Today, Narendra Modi’s approval ratings are at 73%, the highest in the world. However, a few questions still remain unanswered. Major macroeconomic indicators have been very volatile. Low private investment, production, and inflation have raised question marks on the economic benefits of demonetisation. GDP growth now at 5.7%, as compared to 7.9% a year ago, has been falling consecutively for 5 quarters. Bad debts in the banking sector leading to low credit growth have made the possibility of a double digit GDP growth rate a point of contention.

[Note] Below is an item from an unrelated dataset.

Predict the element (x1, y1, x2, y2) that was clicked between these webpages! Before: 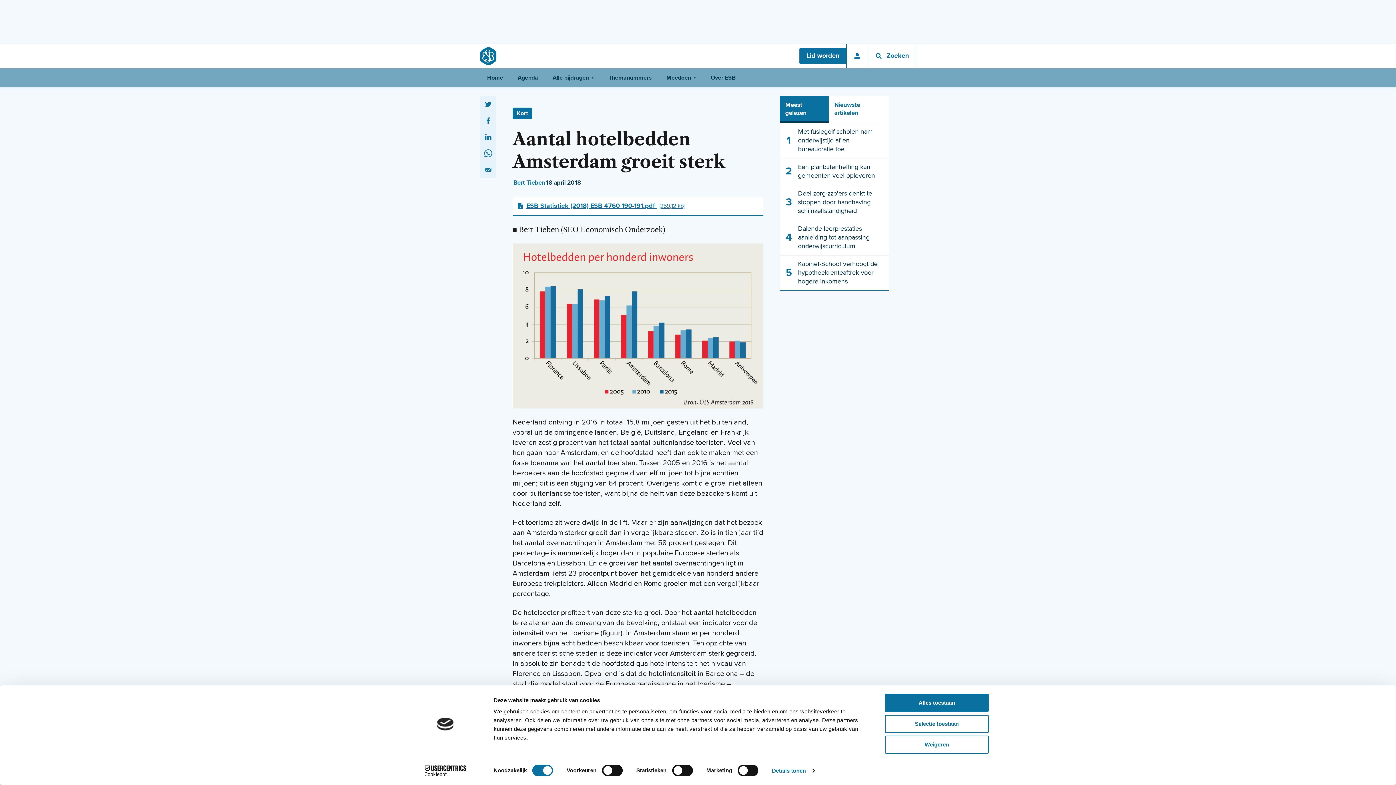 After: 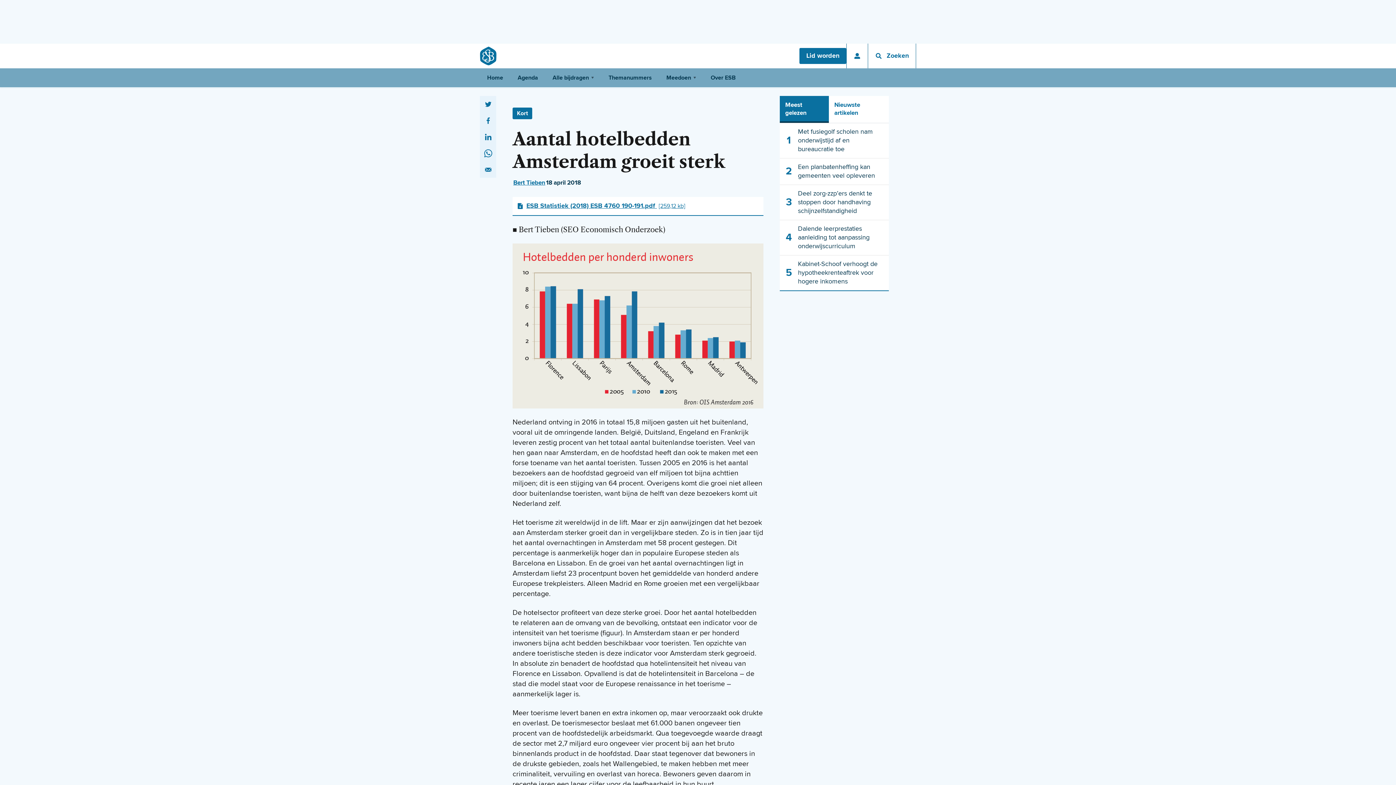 Action: label: Alles toestaan bbox: (885, 694, 989, 712)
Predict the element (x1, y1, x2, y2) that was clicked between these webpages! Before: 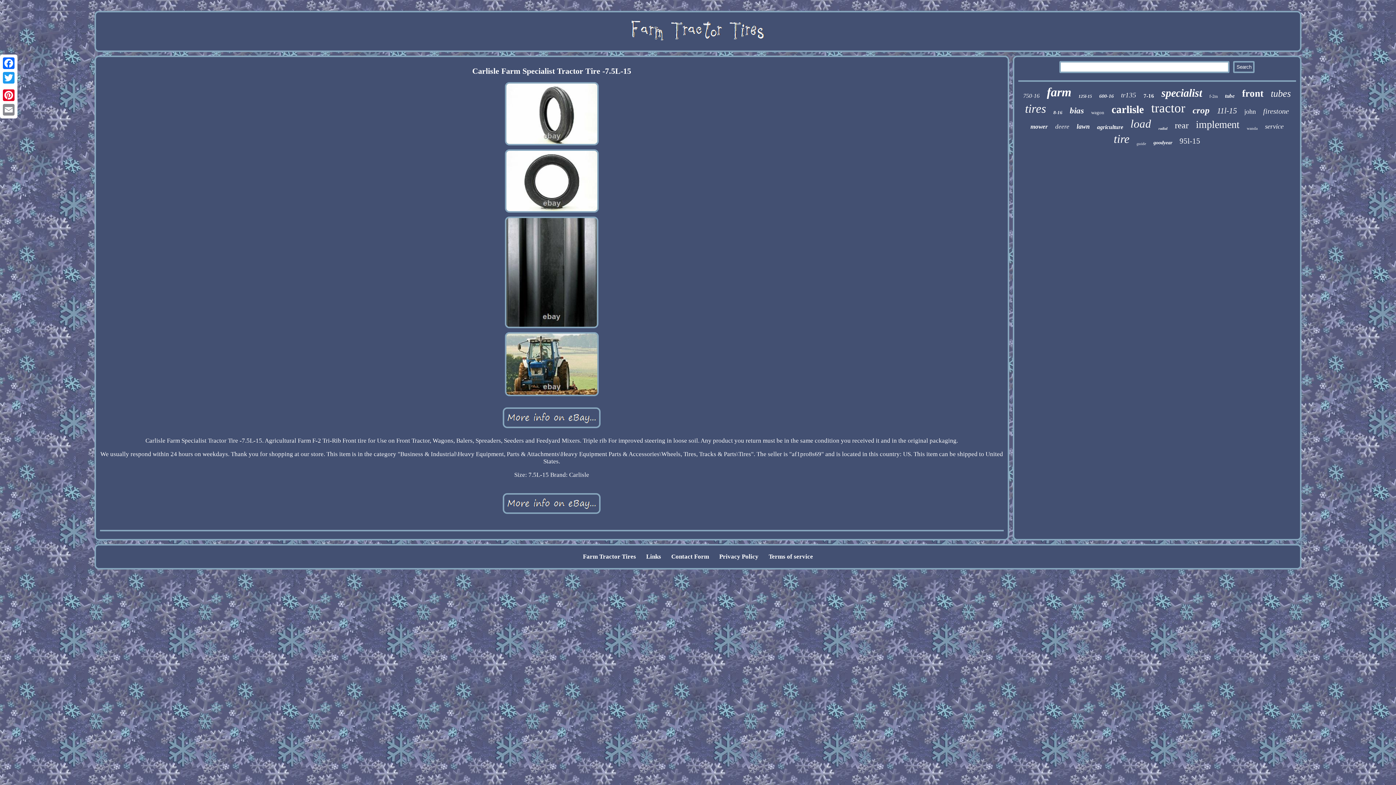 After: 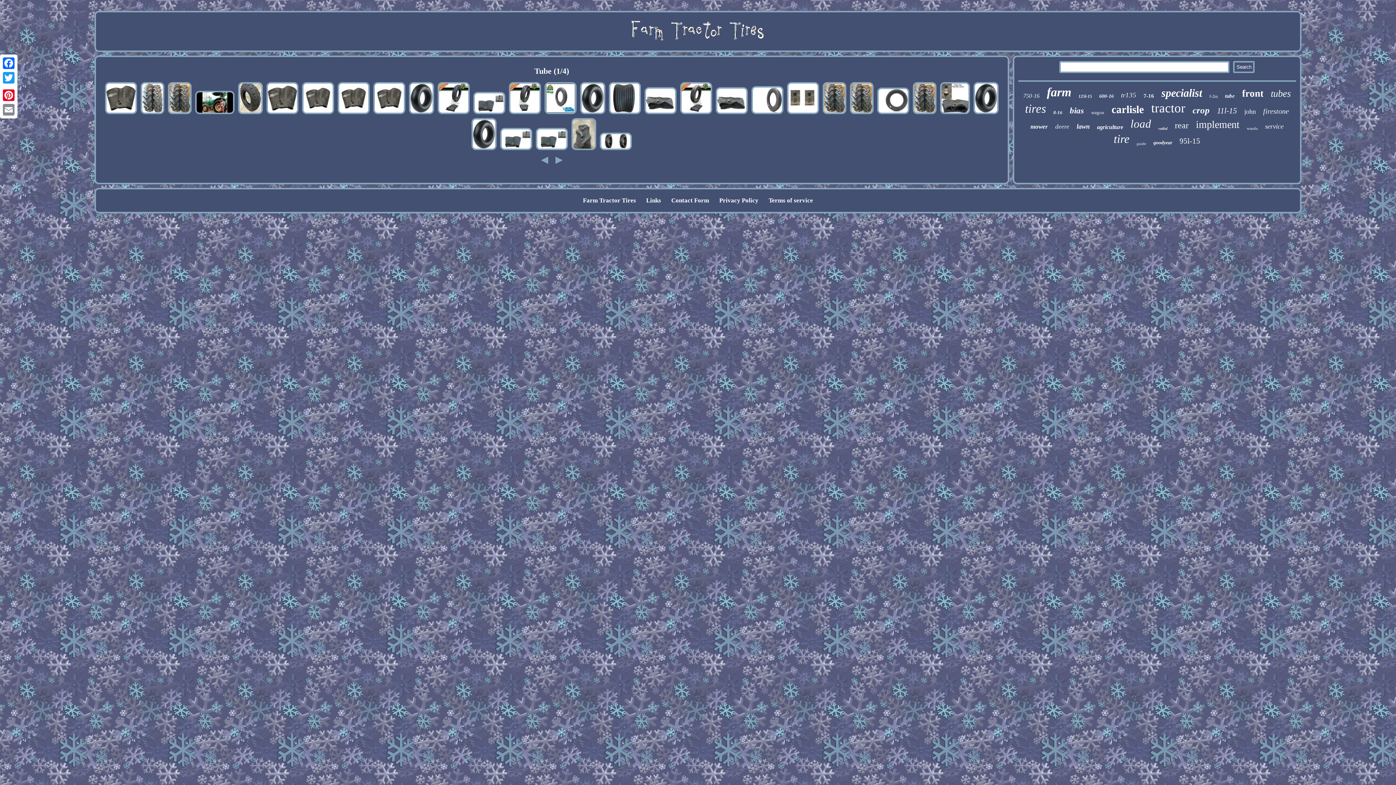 Action: bbox: (1225, 93, 1235, 99) label: tube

The rise of cow vigilantes has disrupted social harmony. Providing decent jobs was one of the most popular promises which swept the Modi-led BJP to office in 2014 and helped in winning several state elections. According to a survey, jobs have grown at 1%, hardly painting a bright picture for a large number of people joining the workforce every year.

If Indians won their political freedom in August 1947 and their economic freedom in July 1991, they won their dignity in May 2014”, reads the introduction to India Unbound by Gurcharan Das. Whether the current bleak economic conditions will pave the way to the proverbial ‘achhe din’ will remain unanswered till 2019.